Many willing hands emerge from the crowd of gawpers who gather to take photos, the West Riding crew descend to help out, and with sheer muscle power a car with what turns out to be three useless wheels is dragged into place for the Bear to snare with his winch. A dozen bodies push, pull and cajole the rudderless, collapsed car into her tomb. You know who your mates are when it all goes wrong.
Seath’s car passes, if anything looking even worse. In a front to side-on impact you’d expect the head on to come away with less damage, but angles and the level of preparation all play a part.
Our pilot, apparently undamaged, is summoned to the Clerk of the Course, though why we may never know. Drivers are keen to tell us that he was shown the driving standards flag for some six laps, and eventually the black. Our pilot, however, tells us only that it is unrelated to this incident. Not my business to ask, all I care about is that he’s not hurt, that our fettling has done its job and that Vanessa’s last act was to save her pilot.
The smaller, talking Vanessa is distraught. Officer David is instructed to make us fix the car. He’s good, but I’m not sure he, or anyone, is that good.
So ends a godforsaken shit-storm of a meeting. Comer’s car broken, Vanessa destroyed. I was fond of Vanessa, that shell was my first ever Jaguar, the reason we got into this game at all. It's on the ride home that it hits me, that some bastard just wrote off my first Jag. That’s gloomy.
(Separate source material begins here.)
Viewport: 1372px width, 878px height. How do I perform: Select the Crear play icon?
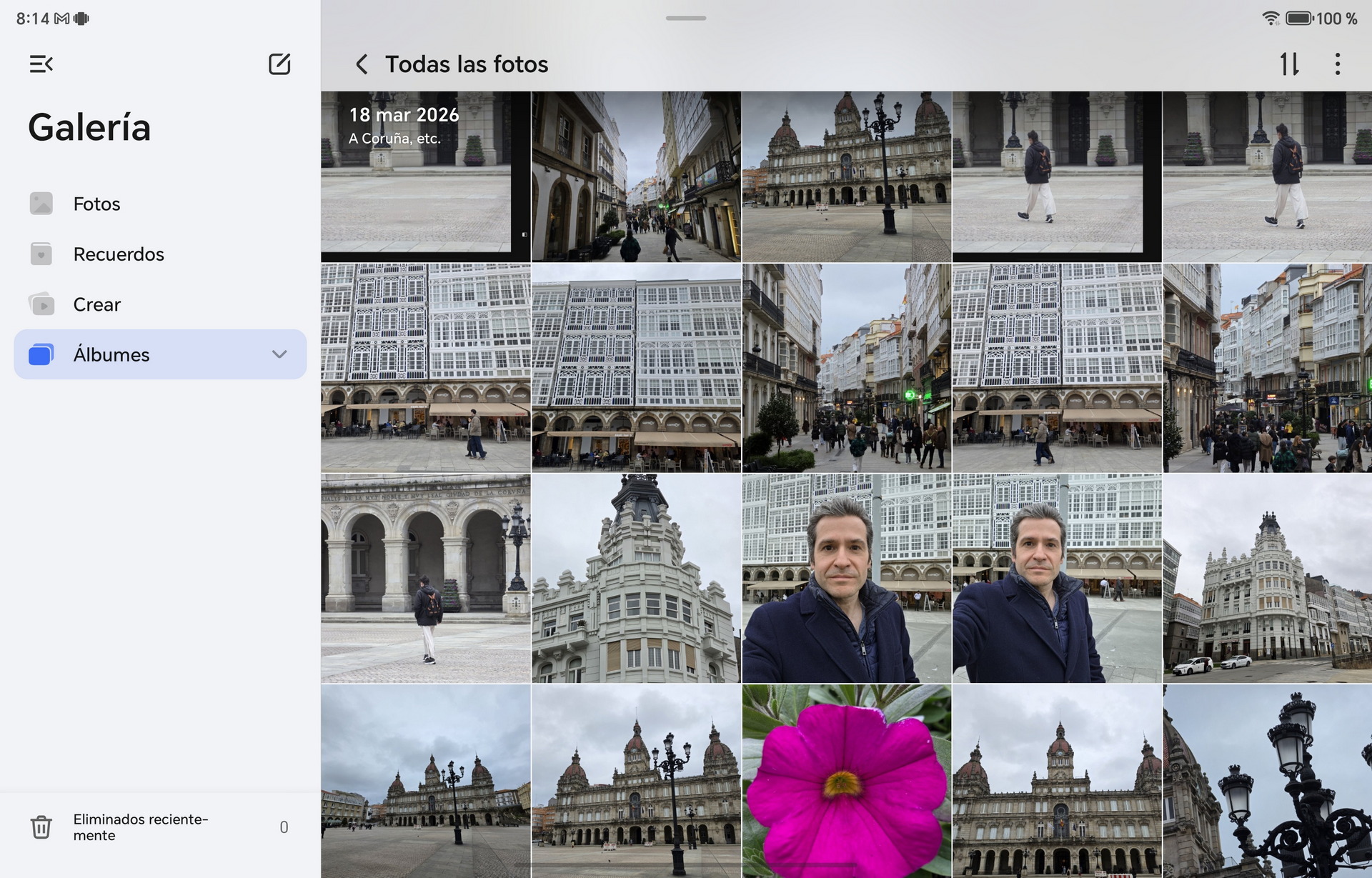point(41,304)
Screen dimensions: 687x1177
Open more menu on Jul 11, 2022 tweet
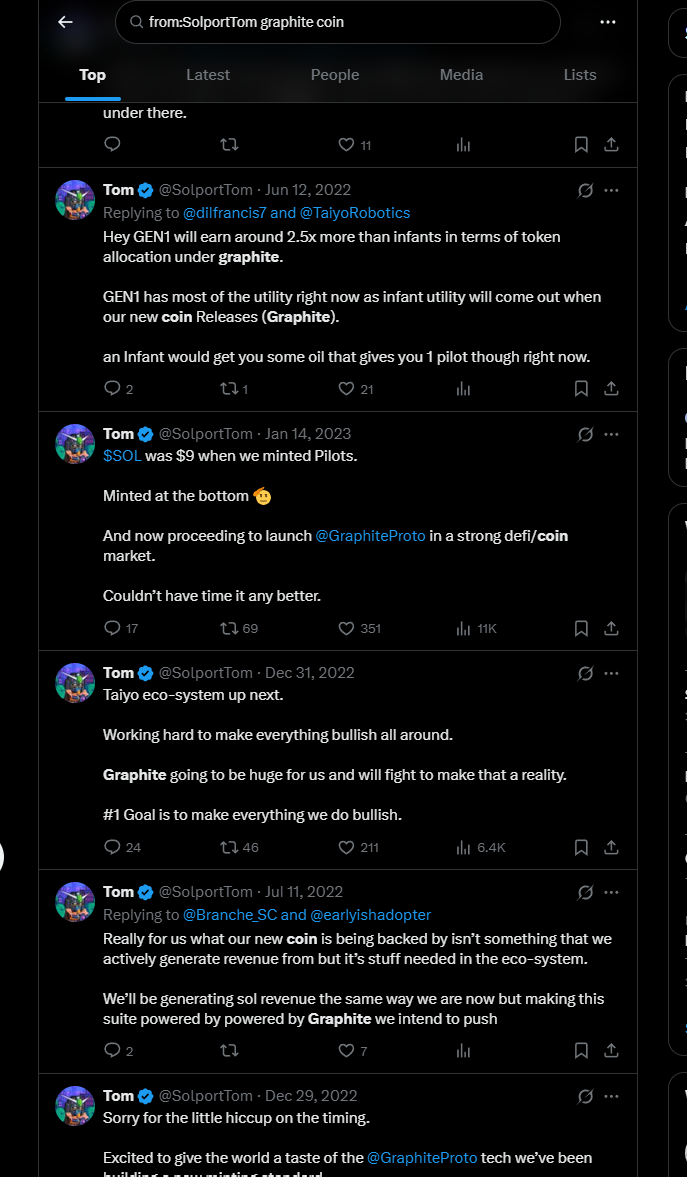pos(612,892)
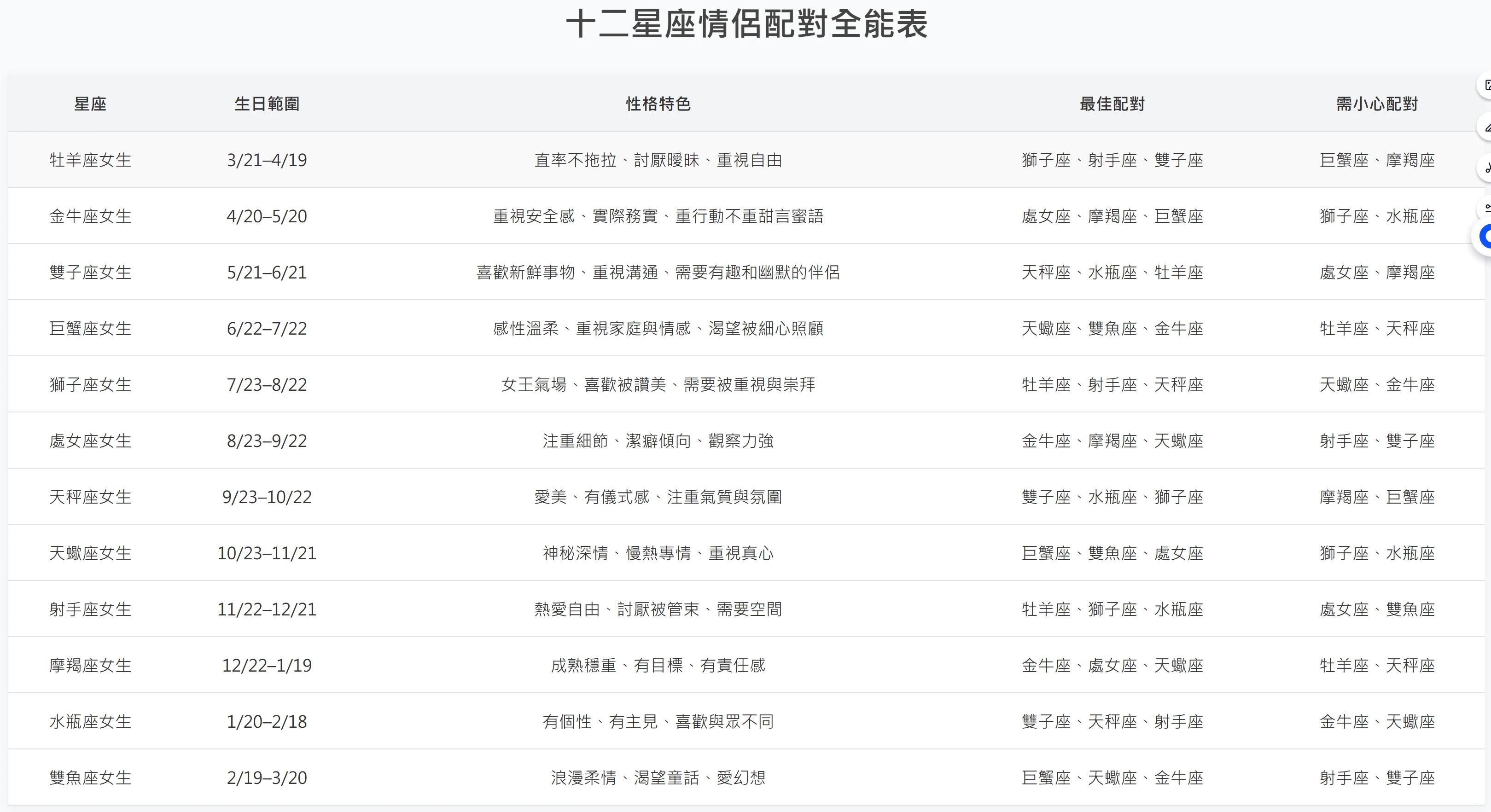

With Jeffery burning through most of his budget at the last round, and Vanessa dead, we’re down to one car for this series, and the Kutuka machine only works on an economy of scale, you need a couple of cars to pay for the truck full of parts and men, so quite how many more rounds we will now see this season is unclear. Crashes like this have far-reaching repercussions. When you want to borrow that spanner at Castle Combe and we aren’t there, this was why.
What would have been a morose and occasionally ranting drive home was cheered by a 100-mile race with Dean Sewell’s camper and crew along the A1. A camper van displaying a pair of bare arses at the windows is not something you expect to see near Peterborough. Bear eventually won that race, but I’m not sure it was worth the years of therapy I now need. Could be worse though, because think about what Deano saw...
See y’all at Mallory.
Aw, Dean, come on mate, there's a toilet only thirty feet that way...
The controversial AJ16 motorcycle-powered XJ6 coupe that has divided the paddock.
Chris Boon is completely unimpressed by Gail's "I'm a little teapot" rendition.
This was the start of lap 2, and that gap just kept getting bigger.
I really don't know how Lewis missed him. I mean just look at it. He's got five yards, at 90mph.
It looked good for Vanessa to begin with. That's a lot of C class cars in the mirror.
Please come off the power. Please.
The fastest way to get attention at a race circuit is to smash a couple of cars up.
Whereas the saddest man in the paddock is the poor sod who has to sweep up the mess.
Ave atque vale.
*there is always one obscure reference each week. I defy you to know this one without using the internet.